The consumer price index, the main gauge of inflation, rose 2.7 percent last month compared with the same month a year earlier, the National Bureau of Statistics (NBS) said. The figure was higher than the market’s forecast of a 2.4 percent rise.
PHOTO: EPA
Officials insisted the increase was manageable and in line with the 3 percent inflation target put forward by Chinese Premier Wen Jiabao (溫家寶) last week in his speech that opened China’s annual National People’s Congress.
“We believe this year’s price rises will be mild and controllable, so we have to stabilize inflationary expectations,” NBS spokesman Sheng Laiyun (盛來運) told a news conference. “Judging from the current situation, investment, consumption and foreign trade are better coordinated, so we don’t see any signs of economic overheating.”
Inflation accelerated from January, when prices rose 1.5 percent, in part because the Lunar New Year holiday — when Chinese splash out on food, alcohol, cigarettes and gifts — fell last month this year.
Last year, the holiday was in January.
Bad weather also drove up food prices, Sheng said.
In the first two months of the year, consumer prices increased 2.1 percent from the same period last year. Analysts agreed the inflation spike was in large part seasonal.
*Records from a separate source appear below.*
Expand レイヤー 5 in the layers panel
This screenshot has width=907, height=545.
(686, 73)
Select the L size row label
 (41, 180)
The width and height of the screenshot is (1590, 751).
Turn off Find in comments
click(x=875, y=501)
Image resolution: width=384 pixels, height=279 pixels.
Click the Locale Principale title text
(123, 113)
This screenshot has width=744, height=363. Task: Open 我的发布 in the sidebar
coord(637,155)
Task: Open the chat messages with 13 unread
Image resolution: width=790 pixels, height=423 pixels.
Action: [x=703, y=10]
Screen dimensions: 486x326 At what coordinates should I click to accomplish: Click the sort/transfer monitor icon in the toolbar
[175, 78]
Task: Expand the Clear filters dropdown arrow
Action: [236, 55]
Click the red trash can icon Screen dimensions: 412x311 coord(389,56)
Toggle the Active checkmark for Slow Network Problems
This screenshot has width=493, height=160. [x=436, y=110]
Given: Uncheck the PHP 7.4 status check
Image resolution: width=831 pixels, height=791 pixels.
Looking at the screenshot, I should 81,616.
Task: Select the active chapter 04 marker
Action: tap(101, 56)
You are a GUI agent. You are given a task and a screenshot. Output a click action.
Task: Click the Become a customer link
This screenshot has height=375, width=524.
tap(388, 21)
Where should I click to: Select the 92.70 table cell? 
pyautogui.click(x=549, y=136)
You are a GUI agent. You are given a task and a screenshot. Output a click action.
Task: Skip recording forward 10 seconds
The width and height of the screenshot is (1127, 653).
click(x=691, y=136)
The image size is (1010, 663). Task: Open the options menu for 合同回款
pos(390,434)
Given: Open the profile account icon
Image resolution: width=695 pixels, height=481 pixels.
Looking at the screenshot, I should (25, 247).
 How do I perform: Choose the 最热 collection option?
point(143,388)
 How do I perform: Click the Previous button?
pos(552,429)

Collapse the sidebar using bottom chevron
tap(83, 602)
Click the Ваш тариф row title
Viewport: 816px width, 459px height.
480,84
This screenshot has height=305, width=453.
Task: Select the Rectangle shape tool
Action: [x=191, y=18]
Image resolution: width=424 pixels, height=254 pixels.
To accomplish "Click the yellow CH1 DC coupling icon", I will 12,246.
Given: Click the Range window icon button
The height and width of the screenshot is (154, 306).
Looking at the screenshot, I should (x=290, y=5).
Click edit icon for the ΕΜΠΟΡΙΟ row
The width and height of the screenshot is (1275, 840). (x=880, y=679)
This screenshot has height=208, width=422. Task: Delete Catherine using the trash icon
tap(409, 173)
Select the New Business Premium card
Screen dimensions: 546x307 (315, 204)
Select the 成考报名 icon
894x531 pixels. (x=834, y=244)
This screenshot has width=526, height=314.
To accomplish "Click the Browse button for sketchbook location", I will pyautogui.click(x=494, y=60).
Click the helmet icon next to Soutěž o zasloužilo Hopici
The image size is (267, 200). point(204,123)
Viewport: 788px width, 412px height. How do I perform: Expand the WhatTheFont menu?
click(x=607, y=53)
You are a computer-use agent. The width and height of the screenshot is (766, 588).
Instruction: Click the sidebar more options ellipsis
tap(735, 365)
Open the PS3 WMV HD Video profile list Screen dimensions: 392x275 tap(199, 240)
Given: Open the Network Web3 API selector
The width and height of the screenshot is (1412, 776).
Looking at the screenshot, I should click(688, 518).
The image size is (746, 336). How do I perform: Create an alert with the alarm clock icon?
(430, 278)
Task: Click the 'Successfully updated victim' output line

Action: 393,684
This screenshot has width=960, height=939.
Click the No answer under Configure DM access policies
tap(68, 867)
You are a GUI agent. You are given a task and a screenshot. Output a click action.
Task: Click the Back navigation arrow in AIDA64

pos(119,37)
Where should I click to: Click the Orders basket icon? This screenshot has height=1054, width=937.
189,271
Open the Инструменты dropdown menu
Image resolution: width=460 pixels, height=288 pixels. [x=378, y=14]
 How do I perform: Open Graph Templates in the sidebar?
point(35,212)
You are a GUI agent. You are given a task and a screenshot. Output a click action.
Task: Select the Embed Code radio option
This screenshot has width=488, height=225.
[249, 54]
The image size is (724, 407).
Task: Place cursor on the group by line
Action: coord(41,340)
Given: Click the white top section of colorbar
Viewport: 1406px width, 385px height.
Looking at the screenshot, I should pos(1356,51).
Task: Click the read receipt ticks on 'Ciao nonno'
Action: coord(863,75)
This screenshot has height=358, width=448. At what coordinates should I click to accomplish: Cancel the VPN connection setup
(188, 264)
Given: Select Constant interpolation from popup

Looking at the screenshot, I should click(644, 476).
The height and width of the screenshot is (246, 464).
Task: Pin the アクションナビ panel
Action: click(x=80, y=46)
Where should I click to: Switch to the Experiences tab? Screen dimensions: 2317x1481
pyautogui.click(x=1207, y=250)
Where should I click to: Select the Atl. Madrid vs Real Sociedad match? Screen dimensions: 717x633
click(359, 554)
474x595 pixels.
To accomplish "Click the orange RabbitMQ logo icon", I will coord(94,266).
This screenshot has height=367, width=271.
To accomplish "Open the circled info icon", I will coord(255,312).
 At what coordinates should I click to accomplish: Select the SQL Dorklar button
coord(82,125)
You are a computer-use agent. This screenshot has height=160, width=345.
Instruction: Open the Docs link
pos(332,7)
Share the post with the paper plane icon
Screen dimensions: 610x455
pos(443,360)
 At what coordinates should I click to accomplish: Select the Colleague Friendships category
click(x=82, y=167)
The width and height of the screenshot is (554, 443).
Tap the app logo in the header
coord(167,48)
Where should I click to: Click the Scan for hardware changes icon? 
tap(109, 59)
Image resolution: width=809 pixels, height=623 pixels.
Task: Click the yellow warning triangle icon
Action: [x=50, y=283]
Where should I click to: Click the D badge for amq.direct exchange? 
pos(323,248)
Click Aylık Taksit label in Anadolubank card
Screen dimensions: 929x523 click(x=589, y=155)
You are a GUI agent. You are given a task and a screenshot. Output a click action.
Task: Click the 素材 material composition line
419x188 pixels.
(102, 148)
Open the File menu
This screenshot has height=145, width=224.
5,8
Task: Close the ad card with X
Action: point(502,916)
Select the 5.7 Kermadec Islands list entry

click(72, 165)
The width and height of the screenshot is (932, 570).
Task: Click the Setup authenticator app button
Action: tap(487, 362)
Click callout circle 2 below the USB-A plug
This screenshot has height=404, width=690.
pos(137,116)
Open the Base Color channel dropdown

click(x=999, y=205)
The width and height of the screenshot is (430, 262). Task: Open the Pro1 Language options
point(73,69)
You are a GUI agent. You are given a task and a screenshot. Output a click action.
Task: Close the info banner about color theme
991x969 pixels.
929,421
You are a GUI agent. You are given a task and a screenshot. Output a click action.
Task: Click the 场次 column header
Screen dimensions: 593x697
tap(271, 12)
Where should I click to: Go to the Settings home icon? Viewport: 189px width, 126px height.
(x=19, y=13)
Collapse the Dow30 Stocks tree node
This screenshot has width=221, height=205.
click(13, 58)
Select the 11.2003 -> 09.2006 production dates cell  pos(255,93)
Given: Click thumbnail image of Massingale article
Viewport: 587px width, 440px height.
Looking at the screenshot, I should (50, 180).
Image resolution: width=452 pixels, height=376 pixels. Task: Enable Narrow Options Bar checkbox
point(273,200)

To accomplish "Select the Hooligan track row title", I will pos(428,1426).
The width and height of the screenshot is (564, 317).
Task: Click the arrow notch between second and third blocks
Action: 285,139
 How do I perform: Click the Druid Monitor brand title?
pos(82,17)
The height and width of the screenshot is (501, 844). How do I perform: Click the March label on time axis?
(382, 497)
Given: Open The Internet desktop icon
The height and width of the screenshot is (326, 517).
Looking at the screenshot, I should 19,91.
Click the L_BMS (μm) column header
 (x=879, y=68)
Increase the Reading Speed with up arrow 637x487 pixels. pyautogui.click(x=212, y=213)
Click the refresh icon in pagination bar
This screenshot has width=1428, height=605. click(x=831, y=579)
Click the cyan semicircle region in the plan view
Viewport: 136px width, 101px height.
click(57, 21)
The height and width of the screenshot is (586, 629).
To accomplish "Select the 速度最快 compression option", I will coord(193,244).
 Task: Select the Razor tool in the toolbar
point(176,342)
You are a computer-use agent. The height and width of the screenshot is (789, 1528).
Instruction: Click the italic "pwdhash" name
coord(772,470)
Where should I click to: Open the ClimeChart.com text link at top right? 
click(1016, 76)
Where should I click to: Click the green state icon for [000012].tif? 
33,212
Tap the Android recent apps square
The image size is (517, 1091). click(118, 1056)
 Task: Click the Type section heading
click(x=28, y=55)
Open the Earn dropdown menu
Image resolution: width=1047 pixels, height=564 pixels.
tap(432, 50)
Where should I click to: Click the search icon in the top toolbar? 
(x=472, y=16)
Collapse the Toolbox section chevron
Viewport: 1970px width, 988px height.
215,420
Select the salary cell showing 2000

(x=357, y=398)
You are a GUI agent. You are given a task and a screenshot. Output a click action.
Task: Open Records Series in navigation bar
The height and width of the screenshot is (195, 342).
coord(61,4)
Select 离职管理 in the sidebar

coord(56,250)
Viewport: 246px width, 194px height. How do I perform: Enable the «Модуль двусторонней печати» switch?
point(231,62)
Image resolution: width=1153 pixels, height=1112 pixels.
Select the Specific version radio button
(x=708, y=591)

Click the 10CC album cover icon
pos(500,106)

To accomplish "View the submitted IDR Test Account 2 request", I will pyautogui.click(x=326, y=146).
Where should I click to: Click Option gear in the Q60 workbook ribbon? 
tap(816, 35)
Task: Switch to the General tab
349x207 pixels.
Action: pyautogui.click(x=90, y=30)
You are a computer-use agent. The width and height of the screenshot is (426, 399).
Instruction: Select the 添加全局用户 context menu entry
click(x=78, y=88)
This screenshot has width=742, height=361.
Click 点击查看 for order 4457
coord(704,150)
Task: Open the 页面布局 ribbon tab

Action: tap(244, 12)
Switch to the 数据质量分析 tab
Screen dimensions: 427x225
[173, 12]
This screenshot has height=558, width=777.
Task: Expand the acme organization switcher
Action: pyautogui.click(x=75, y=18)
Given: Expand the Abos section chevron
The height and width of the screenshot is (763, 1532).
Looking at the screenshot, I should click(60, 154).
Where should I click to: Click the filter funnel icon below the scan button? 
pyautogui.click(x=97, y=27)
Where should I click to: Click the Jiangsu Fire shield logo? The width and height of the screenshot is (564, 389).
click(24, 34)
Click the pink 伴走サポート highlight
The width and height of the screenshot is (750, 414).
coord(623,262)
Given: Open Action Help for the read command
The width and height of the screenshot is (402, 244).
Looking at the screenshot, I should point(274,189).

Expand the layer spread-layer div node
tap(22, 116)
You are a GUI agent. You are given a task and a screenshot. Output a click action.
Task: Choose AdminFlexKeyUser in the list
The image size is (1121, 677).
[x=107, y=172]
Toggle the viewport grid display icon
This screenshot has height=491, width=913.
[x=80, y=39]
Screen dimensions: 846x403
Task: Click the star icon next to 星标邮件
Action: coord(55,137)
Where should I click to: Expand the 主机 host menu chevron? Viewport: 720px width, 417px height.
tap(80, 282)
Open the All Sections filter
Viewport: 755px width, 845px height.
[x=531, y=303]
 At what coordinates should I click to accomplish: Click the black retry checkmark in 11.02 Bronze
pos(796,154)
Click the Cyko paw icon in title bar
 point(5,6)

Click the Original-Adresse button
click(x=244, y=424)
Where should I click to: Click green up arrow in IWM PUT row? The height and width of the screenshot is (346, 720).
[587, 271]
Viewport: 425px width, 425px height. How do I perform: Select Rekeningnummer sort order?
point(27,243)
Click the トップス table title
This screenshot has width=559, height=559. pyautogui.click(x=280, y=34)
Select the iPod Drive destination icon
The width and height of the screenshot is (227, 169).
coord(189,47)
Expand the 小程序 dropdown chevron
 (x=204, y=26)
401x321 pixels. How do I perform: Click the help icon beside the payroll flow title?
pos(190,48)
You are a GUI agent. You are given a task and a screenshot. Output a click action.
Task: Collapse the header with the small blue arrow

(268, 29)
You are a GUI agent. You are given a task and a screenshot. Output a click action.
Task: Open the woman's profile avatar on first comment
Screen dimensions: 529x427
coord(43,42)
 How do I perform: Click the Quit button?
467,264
“We believe this is purely the Chinese New Year holiday effect — it says nothing about rising inflationary pressure in China,” Lu Ting (陸挺), an economist at Bank of America-Merrill Lynch said. “We don’t believe that the [People’s Bank of China] will hike rates in response. We stick to our view that interest rates will be hiked in the second half.”
China has taken steps to calm inflationary pressures by ordering banks to increase their capital reserves three times since December — effectively limiting the amount of money they can lend — amid mounting fears of bad debts.
Analysts said the measures seemed to be working, with official data showing new lending reached 700.1 billion yuan (US$102.57 billion) last month, compared with 1.39 trillion yuan in January.
Property prices were up 10.7 percent year-on-year last month, however, the fastest pace in nearly two years, data released on Wednesday showed. That complicates the task for policymakers as they try to keep growth on track.
Another hike in bank capital reserves is “imminent,” while the first rate hike could come as early as next month, Morgan Stanley economist Wang Qing (王慶) said.